The telecommunications industry is highly competitive — and consumers know they have choices. And if a provider doesn’t understand its customers’ needs or provide personalized service, those customers may walk. That provider will likely struggle to seal the deal with prospects, too.
Frontier Communications, the nation’s largest pure-rural communication company, uses Invoca Signal AI, which is used to identify call outcomes and caller intent in real time, to ensure it understands what its customers want. The solution automatically analyzes phone conversations to help Frontier Communications understand buyer intent, eliminating the time-consuming and resource-intensive process of manually listening to customers’ calls.

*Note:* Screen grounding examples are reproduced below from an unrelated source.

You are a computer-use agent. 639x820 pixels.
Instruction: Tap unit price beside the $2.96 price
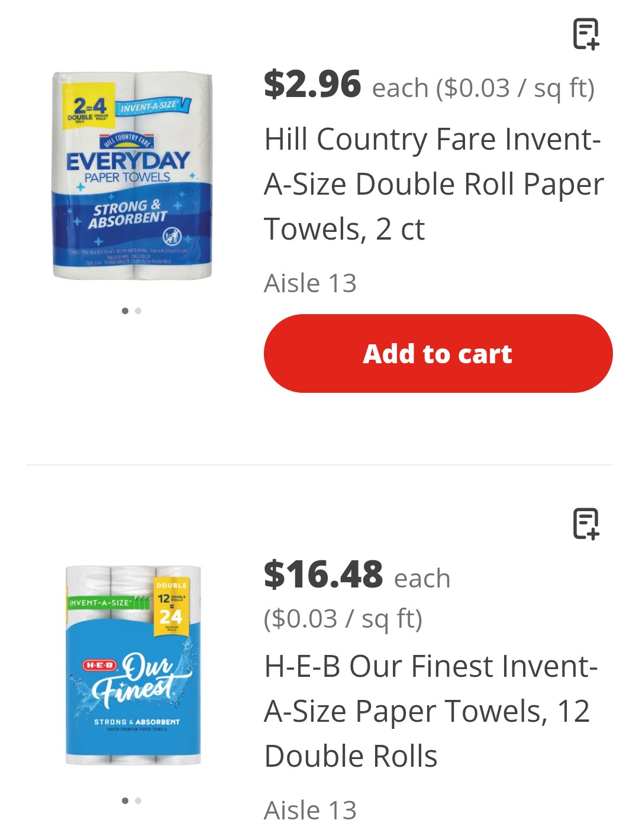(515, 88)
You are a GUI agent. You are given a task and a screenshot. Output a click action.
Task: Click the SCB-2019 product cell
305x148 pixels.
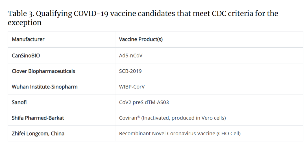pyautogui.click(x=130, y=71)
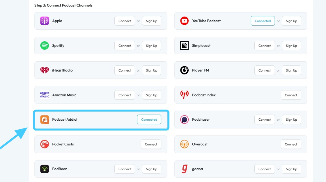The width and height of the screenshot is (326, 182).
Task: Click the YouTube Podcast icon
Action: [x=184, y=21]
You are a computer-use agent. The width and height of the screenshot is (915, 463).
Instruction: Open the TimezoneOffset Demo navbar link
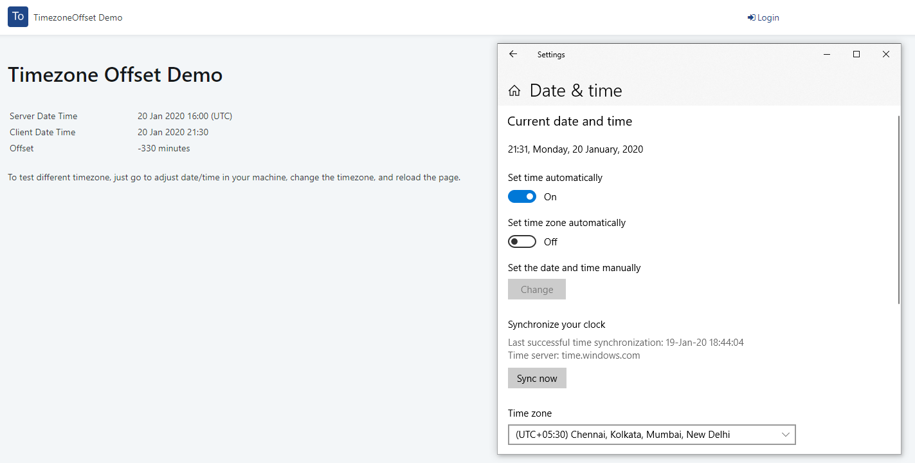[x=78, y=17]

The call data Frontier Communications receives from Invoca Signal AI provides insight on why certain callers may or may not buy the provider’s services — for example, they may have concerns about pricing or they may find a competitor’s offer more compelling. The company, armed with knowledge about buyer intent, can then create personalized offers that are more likely to meet prospects’ and customers’ needs and help drive conversions.

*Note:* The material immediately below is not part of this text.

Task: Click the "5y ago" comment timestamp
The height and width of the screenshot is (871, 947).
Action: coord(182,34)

According to Bryan Flores, group vice president, marketing and strategy, at Frontier Communications, the company’s marketing team can now use insights from Invoca to classify customer interactions by call intent and analyze the outcomes of calls as well as the root causes for those outcomes. And by relating that information back to the different types of consumers Frontier Communications services, the marketing team is able to identify patterns in customer needs and behaviors, and personalize the service it provides.
That information, Flores said, is valuable for helping Frontier Communications to improve not only the purchase process for prospects but also the experience for its existing customers.